The uniform came off with the relief of something worn long enough to become uncomfortable without the wearer noticing when the discomfort had started.
Solandre folded it over the back of his chair and opened the wardrobe. Black trousers, straight cut, a leather belt. A white shirt, plain, no pattern, no detail worth remarking on. He tucked it in and checked the result in the mirror for two seconds.
It would do.
He picked up his key and left.
The path between the dormitory building and the rest of the academy at night had a different quality than it did during the day. The barrier above caught the city lights and returned them in a diffuse glow that made the dark not quite dark, the grey of an enclosed sky that had forgotten how to be black. The air was cold, carrying the faint chemical undertone of the barrier's maintenance systems that Solandre had stopped noticing sometime in the first week.
He walked without hurrying.
He would not have gone at all under normal circumstances. Social obligations of this kind had never appealed to him. They were theaters. Everyone performing a version of themselves slightly adjusted for the audience, the adjustments invisible to everyone except the people making them.
But he was the last of the Sanislas.
The title was technically accurate and practically meaningless. A baron's name attached to no land, no staff, no assets, no living members. The family crest existed on paper somewhere in the Central Kingdom's registry and nowhere else.
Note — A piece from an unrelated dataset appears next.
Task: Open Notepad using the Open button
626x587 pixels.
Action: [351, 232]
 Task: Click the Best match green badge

Just a name that had once meant something in rooms he would never enter and to people who no longer existed.
Still. Names carried obligations even when they carried nothing else. Showing up was the minimum.
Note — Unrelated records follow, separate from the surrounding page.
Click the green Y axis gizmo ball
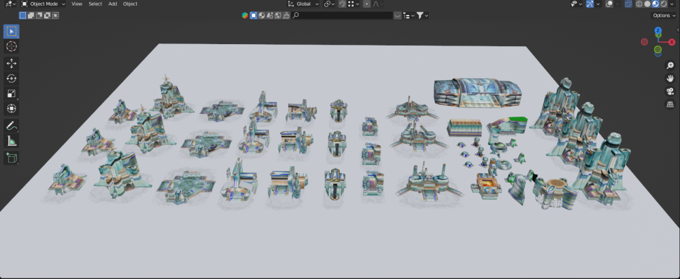680x279 pixels. [x=658, y=50]

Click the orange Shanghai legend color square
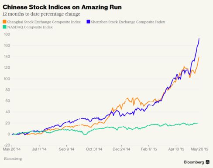tap(4, 22)
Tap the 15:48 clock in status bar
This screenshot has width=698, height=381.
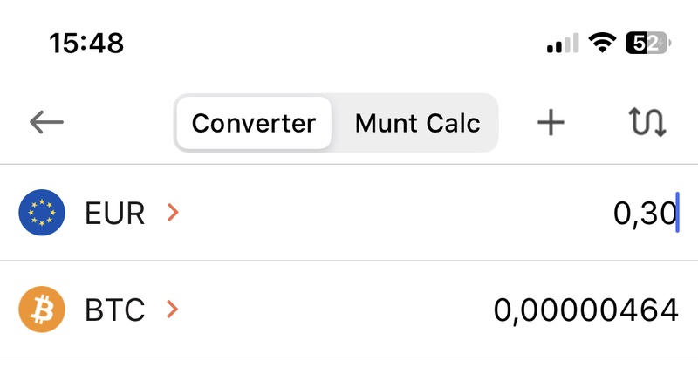click(x=86, y=42)
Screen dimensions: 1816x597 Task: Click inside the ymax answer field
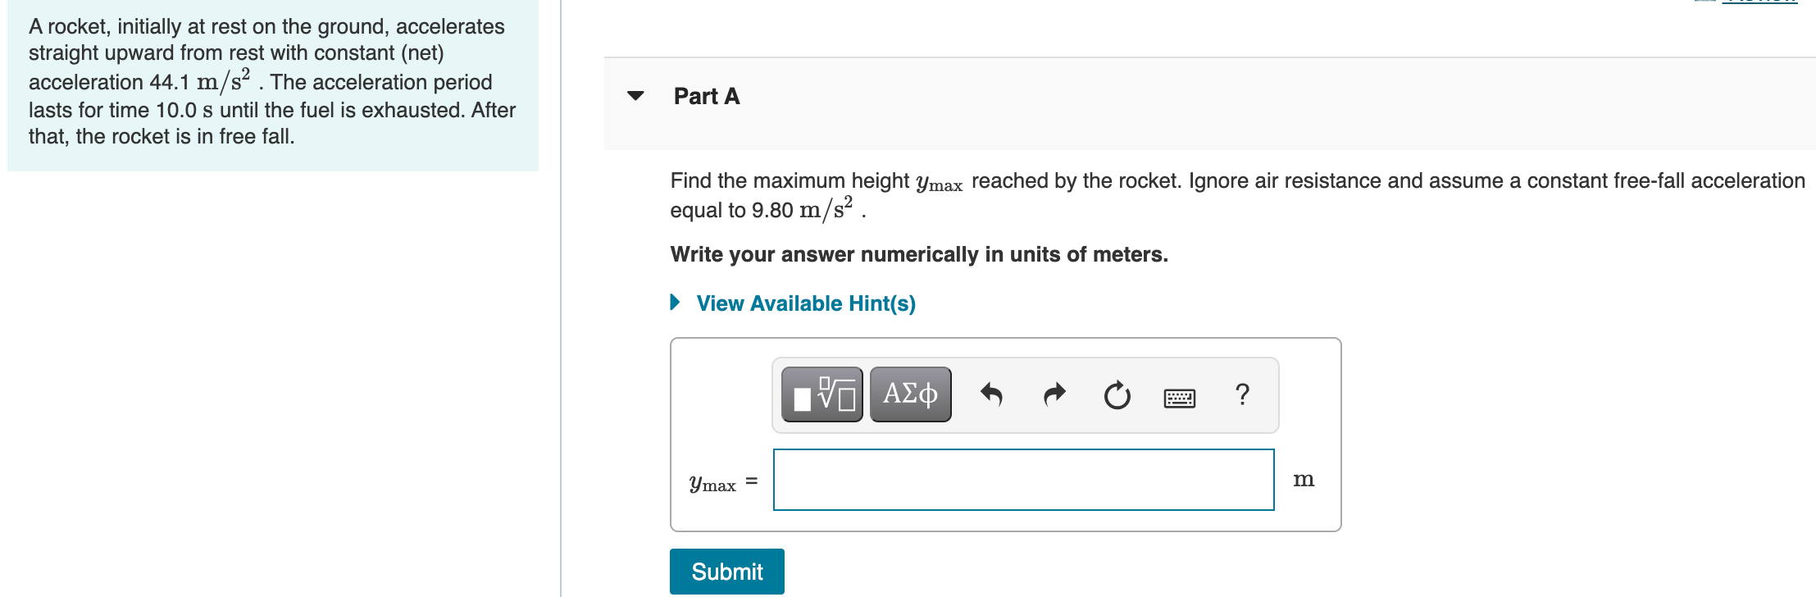[x=1022, y=480]
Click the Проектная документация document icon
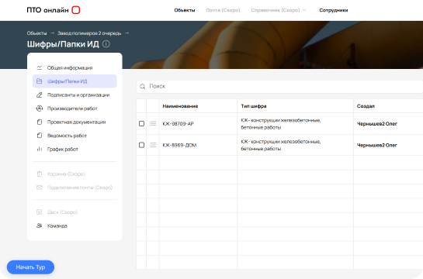 pos(40,122)
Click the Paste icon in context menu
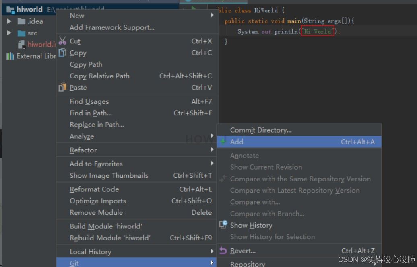Viewport: 417px width, 267px height. (x=62, y=87)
The building came into view as he rounded the eastern path and he stopped without intending to.
It was enormous. Not in the way the main hall was enormous, built to impress through scale alone. This was different. The building rose against the sky with the confidence of something designed to be looked at, its facade carved from dark stone chosen specifically for its darkness. Four stories at minimum, wide enough that the edges disappeared into shadow on both sides.
But it was the decorations that stopped him.
Every surface that could hold a carving held one. Every alcove that could hold a figure held one. And every single one of them was wrong in the same way, wrong the way a familiar thing became wrong when one detail had been changed and the mind took a moment to identify which. Halos. Wings. The iconography of the divine rendered in precise stonework across the entire facade.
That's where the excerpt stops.